Directions for this task :: Reproduce each record verbatim, images excluded.

************

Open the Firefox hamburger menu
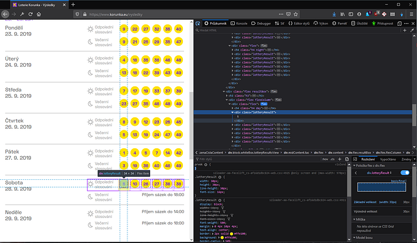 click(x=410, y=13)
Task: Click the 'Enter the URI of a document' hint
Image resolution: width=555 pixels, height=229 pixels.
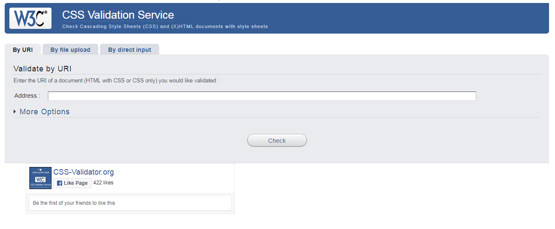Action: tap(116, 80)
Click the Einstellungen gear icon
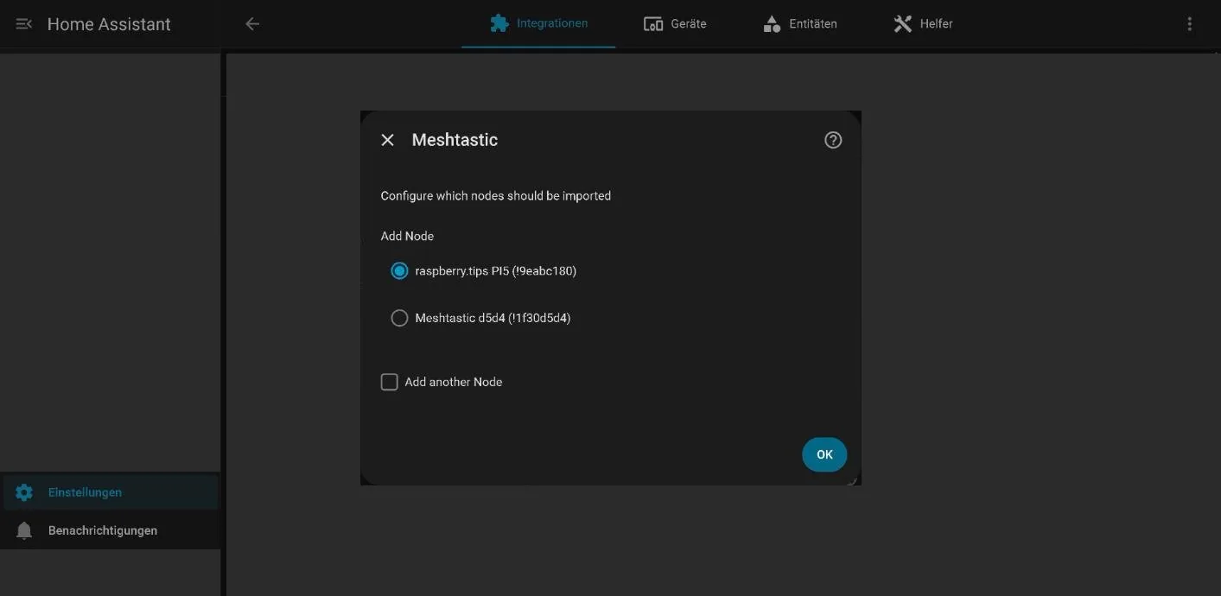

************

Solution to the problem ::
Open the Firefox hamburger menu
 click(x=410, y=13)
Task: Click the 'Enter the URI of a document' hint
Image resolution: width=555 pixels, height=229 pixels.
Action: tap(116, 80)
Click the Einstellungen gear icon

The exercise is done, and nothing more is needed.